C’est à cet appui robuste et bien bâti qu’elle doit de ne pas s’ébouler tout entière.

De la rue, on ne distingue que les pans de murailles poussiéreuses, ébréchées, penchantes, un effondrement envahi par les herbes. Vestiges de logis abandonnés après un cataclysme, ou plutôt ruines très anciennes, ruines mortes, que le temps émiette chaque jour davantage… Pourtant des portes s’ouvrent dans ces murs, telles des crevasses, bouchées par quelques mauvaises planches, et plusieurs familles vivent au milieu de ces décombres, y prospèrent, s’y reproduisent, y meurent… Le soir, les femmes grimpent aux démolitions qu’elles appellent encore « les terrasses » ; elles se rejoignent pour causer, en escaladant avec précaution les plâtras amoncelés et les poutres douteuses.

Depuis quelques jours, le concert des instruments et des chants, les yous-yous stridents qui entrent en vrilles dans les oreilles, dénoncent la suprême fête de vie dans ce squelette de maison.

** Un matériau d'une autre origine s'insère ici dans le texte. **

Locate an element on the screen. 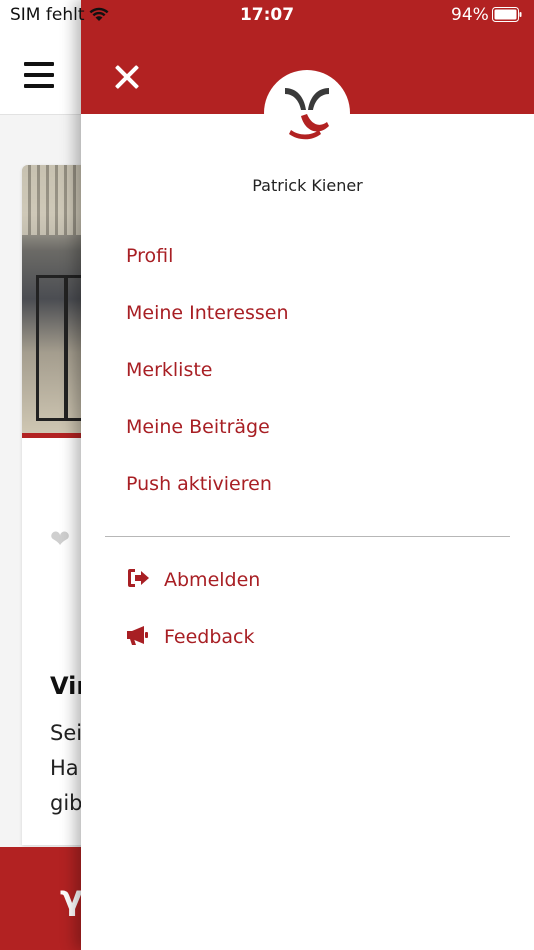  brand-logo is located at coordinates (307, 113).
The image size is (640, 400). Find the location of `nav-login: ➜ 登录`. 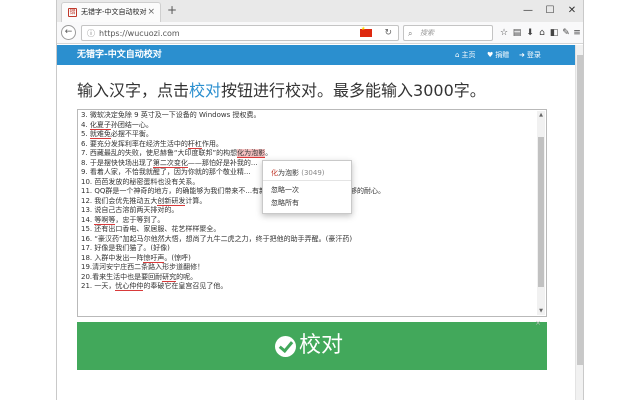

Mohammed le vannier épouse une jeune vierge noire, fille de Boujema, le chien de l’eau[1]. On la lui amena l’autre soir en grande pompe, et le tintamarre de ses noces trouble notre sommeil. Les musiciennes font rage, elles ont des voix nasillardes qui percent la nuit et le sourd ronflement des tambours. Elles irritent, elles impres-

  1. L’indigène préposé aux canalisations.